References to the Greek Mythology are a popular hunting ground. Atlantis (The Night’s Dawn trilogy, Peter Hamilton, ) is opportunely covered in water with only floating islands on its surface. It makes sense if you remember the lost continent of Atlantis. Staying into the Night’s Dawn’s universe, more puzzling are the two Saturn’s Edenist habitats – sort of artificial, sentient planets – which are named Romolus and Remus like the two mythical founders of Rome. (Why so, it beats me).

Another interesting case is Revelation Space (Alastair Reynolds), featuring real stars and their original names – unsurprisingly, considering he worked for the European Space Agency before pursuing a full-time writing career – but with fictional planets.  You can find the neutron star Hades (the Greek Underworld) conveniently orbited by Cerberus (the three-headed dog guarding it). And Resurgam, another planet in the same star system, comes from the Latin verb resurgere (i.e., rising from the dead).
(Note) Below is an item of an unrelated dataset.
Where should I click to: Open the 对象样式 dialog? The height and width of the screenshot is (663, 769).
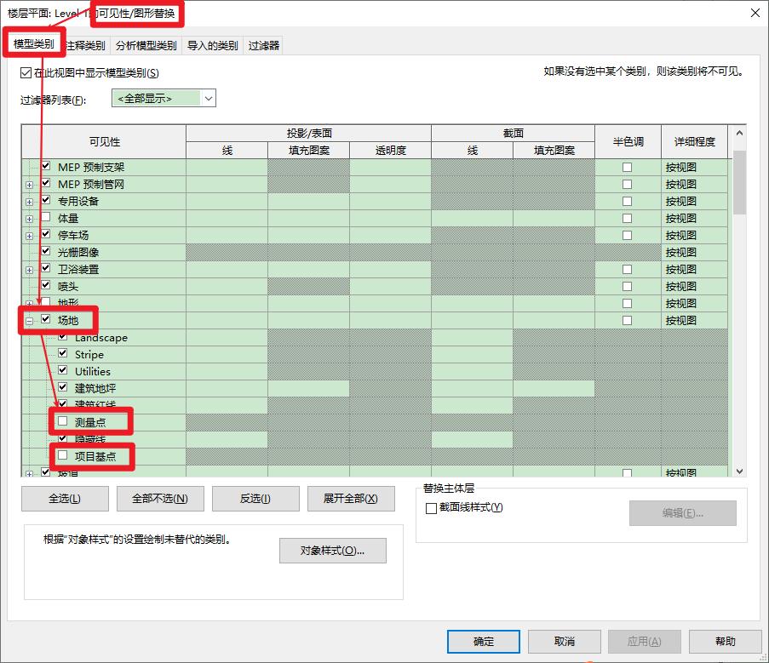pos(332,551)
Revelation_Space_cover_(Amazon)

Finally, if you look at Star Trek’s catalogue, you will find a pretty detailed classification system. Close enough to the exoplanets discovery so far to wonder why nobody has proposed its adoption in astronomy.

Star Trek Universe

In any case, should you wish to give a planet a name  (and have neither the time nor the patience to write a SF novel) there is now a possible solution.  On July, 9, 2014 the International Astronomical Union (IAU), together with Zooniverse, has invited people to submit their bid “to give popular names to selected exoplanets along with their host stars.” Around 300 planets are included in the initial list, and the rules are clear and simple.

Go to the NameExoplanet website and register (individuals are allowed too): it promises to be fun.